Time to start making dinner, light the stove, boil the water. When the tinkle and baaaying of sheep grew stronger again. Scanning the hill top, this time not one or two or twenty, but two or three hundred sheep poured over the top and charged directly towards us. Leaders formed a semi circle around us, while those further back raised their head and jostled their neighbor hoping to see. Sweet tinkling of bells was replaced by bellowing and braying. The boldest sheep would start towards the tent bag or towel or pannier strewn about our camp site. Waving of arms shooed them back, but only to the edge of their semi circle. They cried and balked and made terrible noise. Then stopped. Dead silent, but all 600 black beady eyes saying the same thing. “Get off my hill!” Then on cue, they start the baaying sounds again.

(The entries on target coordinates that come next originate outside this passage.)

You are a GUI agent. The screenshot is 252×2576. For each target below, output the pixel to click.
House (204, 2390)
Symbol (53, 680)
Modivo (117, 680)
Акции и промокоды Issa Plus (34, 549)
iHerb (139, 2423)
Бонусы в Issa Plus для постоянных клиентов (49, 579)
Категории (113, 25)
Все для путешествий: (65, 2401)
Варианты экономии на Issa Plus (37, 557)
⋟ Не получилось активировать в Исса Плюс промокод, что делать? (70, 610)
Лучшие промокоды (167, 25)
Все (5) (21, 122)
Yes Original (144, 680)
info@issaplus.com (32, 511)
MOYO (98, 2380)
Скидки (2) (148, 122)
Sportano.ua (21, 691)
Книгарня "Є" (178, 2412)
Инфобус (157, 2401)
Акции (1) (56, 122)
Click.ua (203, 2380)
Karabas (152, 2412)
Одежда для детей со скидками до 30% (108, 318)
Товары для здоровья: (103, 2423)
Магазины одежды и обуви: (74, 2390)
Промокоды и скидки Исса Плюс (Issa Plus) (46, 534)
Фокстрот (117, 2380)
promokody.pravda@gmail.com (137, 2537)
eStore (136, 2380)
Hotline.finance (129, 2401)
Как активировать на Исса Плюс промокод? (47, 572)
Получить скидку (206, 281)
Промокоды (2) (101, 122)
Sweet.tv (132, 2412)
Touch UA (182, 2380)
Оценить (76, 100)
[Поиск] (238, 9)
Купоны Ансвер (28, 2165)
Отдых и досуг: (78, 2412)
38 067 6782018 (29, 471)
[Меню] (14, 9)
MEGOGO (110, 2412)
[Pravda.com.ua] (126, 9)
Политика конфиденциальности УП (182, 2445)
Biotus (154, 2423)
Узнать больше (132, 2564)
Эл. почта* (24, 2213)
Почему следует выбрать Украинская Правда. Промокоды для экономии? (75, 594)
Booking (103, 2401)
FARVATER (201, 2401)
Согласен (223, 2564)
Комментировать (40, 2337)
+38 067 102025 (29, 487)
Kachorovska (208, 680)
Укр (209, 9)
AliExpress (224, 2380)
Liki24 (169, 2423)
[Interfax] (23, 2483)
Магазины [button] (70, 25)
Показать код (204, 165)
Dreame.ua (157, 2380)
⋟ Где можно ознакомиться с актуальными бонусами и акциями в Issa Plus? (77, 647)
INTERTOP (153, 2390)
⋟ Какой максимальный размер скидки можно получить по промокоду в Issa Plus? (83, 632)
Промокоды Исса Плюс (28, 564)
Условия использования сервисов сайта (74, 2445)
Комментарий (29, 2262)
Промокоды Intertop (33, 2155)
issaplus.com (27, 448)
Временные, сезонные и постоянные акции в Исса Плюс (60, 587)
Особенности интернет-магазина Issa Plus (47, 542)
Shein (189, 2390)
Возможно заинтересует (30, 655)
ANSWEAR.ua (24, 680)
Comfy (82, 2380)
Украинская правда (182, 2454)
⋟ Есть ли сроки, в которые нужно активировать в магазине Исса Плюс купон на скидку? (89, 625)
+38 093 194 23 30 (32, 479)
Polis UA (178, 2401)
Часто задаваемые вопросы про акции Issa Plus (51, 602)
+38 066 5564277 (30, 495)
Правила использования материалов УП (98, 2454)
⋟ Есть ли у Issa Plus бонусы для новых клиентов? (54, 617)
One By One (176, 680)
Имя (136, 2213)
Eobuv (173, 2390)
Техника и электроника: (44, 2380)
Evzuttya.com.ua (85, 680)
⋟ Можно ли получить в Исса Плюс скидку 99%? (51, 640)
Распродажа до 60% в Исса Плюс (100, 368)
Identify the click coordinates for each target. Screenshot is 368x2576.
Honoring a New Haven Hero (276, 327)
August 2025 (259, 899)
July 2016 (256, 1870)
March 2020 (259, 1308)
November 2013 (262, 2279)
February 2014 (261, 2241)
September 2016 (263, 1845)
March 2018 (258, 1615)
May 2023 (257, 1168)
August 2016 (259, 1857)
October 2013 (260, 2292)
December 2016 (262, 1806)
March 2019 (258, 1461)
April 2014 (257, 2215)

Times like these, I feel like such city kids. Willie thinks the sheep will just go to sleep. I think he’s crazy, but truthfully, I don’t know if sheep sleep. I do know that we are the most interesting thing they’ve ever seen on their hill. He thinks it will take too much time to pack our bags and move, I think we have no choice but to move. The sun has already set and dusk is giving way to dark and minutes of indecision are stolen from our light. As a big sheep in front makes for the tent fly flapping in the slight breeze, I declare emphatically we can not stay here and at last we agree.. Willie’s job becomes the defender of camp while I scrunch and shove all our belongings into a bag, any bag, and undo our campsite in minutes which normally takes an hour. We take turns defending our ground and attaching our panniers to our bicycles readying for a hasty retreat. As we push off, walking our bicycles quickly down a path more perceived than actually seen, the sheep turn away and comfortably munch their hilltop. Victorious.
It’s a scramble for us in near darkness. Thankful sheep dogs were not with the flock that night, we breathe a sigh or releif. We found a gate, not the same gate since we are turned around in the darkness, but outside is a road and our bicycles know they belong.
Nearby we found an opening to a stone walled field of hay stubble. Bristly and uneven, but it was out of sight, tucked low from the close-by road. We cooked our simple supper under moonlight and clear skies and went to sleep counting our lucky stars.